New Haven State's Attorney Michael Dearington wouldn't discuss why Connecticut had decided to extradite Thomas, who is planning to challenge the move to another jurisdiction.

Prince William County prosecutor Paul Ebert said Tuesday that he petitioned to have Thomas returned to Virginia, where he faces potential life sentences, as soon as possible.

"He committed heinous crimes here," Ebert told The Associated Press on Tuesday. He added: "From the day he was charged, I wanted him back here to be tried."

Tucker Martin, a spokesman for Virginia Gov. Bob McDonnell, said McDonnell wanted the prosecution to take place in Virginia "as there were Virginians victimized by this individual."

Thomas, 40, pleaded not guilty in March to a charge of raping a woman in New Haven in 2007.

Joseph Lopez, the public defender representing Thomas in Connecticut, said a hearing has been scheduled for Nov. 28 to consider his challenge to the extradition attempt.

Lopez said Connecticut authorities have held Thomas for more than eight months and the state's desire to extradite him now would violate his constitutional right to a speedy trial.

He said marshals had two warrants when they arrested Thomas on March 4: a fugitive from justice warrant from Prince William County and another charging him with sexual assault in New Haven.
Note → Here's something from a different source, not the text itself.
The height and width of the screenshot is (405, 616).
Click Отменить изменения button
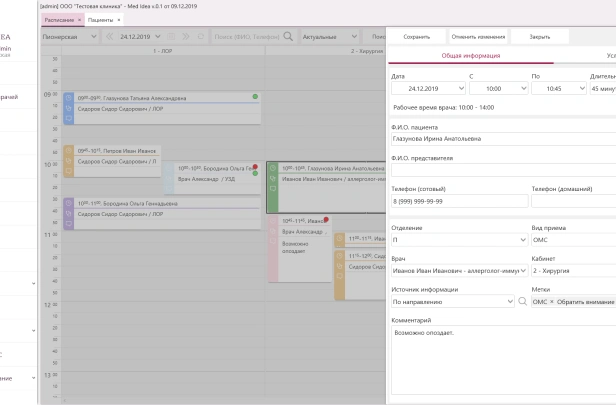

Authorities could have initiated extradition proceedings on the fugitive from justice charge in March but instead served him with an extradition warrant earlier this month.

"Why at this particular junction?" he asked.

The first assault that authorities say they connected to Thomas was in 1997 in Forestville, Md., when a man pulled a gun on a woman and forced her into the woods, then fled on a bicycle. Seven months later, a woman was raped behind a restaurant garbage bin in Maryland. The following year, a 16-year-old girl was raped, also in Maryland. Authorities said the same man then started attacking women in Virginia, until two victims were raped in the same attack in Maryland in 2001.

Police said the suspect resurfaced in 2006 in New England, peeping on a girl doing her homework in Rhode Island before her screams scared him off. Two teenage trick-or-treaters were raped in 2009 in Woodbridge, Va.

Authorities had mounted a large-scale public outreach campaign, putting up electronic billboards in the states where the attacks occurred and in neighboring states. DNA from a cigarette that police saw Thomas discard after leaving a New Haven court was used to confirm that Thomas was the man wanted in the attacks, a prosecutor has said.